Seit ihrem Bau im 19. Jahrhundert sorgt sie für Ärger: die Neue Plochinger Steige in Kirchheim. Die Fertigstellung verzögerte sich damals zum Leidwesen des Königs immer wieder. Ein Wengerter bekam schließlich die Entwässerung in den Griff. Der Berg ist jedoch weiter in Bewegung. Immer wieder muss saniert werden.

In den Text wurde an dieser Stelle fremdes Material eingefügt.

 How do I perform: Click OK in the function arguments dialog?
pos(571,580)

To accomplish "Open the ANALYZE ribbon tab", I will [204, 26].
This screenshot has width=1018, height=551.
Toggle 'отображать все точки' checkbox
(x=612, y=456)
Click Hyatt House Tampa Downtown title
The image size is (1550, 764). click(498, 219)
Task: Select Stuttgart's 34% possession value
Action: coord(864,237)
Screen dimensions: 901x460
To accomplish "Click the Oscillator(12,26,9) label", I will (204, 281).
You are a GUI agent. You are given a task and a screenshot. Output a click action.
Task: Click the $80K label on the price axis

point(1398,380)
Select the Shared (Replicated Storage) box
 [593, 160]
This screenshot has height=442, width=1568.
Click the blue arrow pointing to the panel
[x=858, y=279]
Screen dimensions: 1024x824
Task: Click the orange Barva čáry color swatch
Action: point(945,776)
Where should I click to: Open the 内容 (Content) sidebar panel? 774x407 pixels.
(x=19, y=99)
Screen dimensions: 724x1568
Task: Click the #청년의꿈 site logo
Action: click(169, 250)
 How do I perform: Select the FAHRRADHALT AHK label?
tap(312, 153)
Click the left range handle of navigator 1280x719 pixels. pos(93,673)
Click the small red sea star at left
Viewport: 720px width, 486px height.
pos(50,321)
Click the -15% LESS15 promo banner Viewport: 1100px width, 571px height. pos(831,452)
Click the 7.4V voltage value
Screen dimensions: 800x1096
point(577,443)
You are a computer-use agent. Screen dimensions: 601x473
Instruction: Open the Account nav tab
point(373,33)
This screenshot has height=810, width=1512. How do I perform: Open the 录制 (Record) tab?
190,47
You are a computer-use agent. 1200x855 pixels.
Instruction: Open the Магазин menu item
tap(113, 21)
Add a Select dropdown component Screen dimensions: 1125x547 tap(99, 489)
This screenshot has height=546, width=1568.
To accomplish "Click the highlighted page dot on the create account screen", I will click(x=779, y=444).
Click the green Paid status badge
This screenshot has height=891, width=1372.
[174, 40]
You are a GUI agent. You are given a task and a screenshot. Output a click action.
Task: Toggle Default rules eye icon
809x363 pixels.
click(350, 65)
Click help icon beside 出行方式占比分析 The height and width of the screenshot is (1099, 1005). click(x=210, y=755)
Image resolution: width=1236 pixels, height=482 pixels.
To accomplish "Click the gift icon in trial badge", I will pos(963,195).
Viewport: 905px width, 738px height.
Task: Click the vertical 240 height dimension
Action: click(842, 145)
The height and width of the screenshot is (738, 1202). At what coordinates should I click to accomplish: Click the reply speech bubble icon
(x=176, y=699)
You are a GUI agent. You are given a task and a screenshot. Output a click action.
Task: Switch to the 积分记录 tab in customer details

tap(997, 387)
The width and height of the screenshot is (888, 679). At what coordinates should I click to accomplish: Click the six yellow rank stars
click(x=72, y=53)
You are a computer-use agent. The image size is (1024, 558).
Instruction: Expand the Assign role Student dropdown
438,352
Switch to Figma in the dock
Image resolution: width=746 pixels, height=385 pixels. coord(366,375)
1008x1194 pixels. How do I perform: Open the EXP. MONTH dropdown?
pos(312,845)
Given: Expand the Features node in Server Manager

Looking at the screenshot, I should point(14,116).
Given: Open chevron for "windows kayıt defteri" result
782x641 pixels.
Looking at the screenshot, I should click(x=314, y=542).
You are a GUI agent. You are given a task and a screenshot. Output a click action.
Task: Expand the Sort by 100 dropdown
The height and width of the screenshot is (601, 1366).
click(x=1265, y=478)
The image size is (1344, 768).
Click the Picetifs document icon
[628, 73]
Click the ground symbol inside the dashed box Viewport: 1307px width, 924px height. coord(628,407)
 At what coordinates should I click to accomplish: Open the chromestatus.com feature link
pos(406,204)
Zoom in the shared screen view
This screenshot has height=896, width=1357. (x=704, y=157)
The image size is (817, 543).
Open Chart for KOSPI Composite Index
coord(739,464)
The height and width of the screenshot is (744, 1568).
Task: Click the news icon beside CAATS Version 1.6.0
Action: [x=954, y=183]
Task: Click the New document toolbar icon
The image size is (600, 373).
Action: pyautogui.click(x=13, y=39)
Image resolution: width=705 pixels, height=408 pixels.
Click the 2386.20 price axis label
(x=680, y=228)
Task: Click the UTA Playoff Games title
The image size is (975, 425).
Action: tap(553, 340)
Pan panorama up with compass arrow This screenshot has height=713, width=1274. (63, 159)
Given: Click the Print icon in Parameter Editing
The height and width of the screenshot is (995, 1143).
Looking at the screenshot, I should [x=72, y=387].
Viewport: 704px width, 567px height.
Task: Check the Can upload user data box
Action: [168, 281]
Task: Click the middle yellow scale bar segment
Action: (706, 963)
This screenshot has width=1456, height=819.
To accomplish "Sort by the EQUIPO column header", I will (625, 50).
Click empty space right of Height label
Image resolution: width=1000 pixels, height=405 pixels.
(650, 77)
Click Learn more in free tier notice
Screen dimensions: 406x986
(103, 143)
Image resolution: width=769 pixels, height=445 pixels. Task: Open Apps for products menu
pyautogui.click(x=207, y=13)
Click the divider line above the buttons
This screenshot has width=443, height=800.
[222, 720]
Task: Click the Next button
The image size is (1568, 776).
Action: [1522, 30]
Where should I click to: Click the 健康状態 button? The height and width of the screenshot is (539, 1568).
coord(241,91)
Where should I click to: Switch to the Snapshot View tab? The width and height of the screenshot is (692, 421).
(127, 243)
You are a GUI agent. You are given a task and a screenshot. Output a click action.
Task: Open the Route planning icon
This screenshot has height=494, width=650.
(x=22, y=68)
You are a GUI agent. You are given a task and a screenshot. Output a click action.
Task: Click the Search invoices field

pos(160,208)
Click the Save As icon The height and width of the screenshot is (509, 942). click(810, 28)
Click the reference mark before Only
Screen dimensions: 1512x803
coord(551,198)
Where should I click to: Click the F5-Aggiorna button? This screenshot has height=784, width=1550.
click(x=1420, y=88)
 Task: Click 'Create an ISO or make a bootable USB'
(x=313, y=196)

„An zwei Bauwerken entlang der L 1207 Richtung Wernau kam es wiederholt zu Hangbewegungen. In den letzten zwei Jahren wurden die Bauwerke mit geotechnischen Messmethoden überwacht“, erklärt Laura Hartmann, Pressesprecherin des Regierungspräsidiums Stuttgart. Außerdem seien Baugrunderkundungen durchgeführt worden. Anhand der Untersuchungsergebnisse konnten inzwischen Rückschlüsse gezogen werden, warum die Bauwerke ihre Funktion nicht erfüllen. „Die Verkehrssicherheit ist nicht beeinträchtigt“, sagt sie weiter.
Als untere Straßenbaubehörde begutachtet das Landratsamt Esslingen regelmäßig den Zustand der Landesstraße. In den kommenden Monaten werde ein Entwurf für die Bauwerkssanierung erarbeitet. „Erst wenn der genaue Umfang der Sanierungsarbeiten feststeht, sind Aussagen zu einem möglichen Baubeginn möglich“, so die Pressesprecherin. Die Steige ist nicht im Erhaltungsmanagement Landesstraßen 2026 bis 2029 nicht enthalten.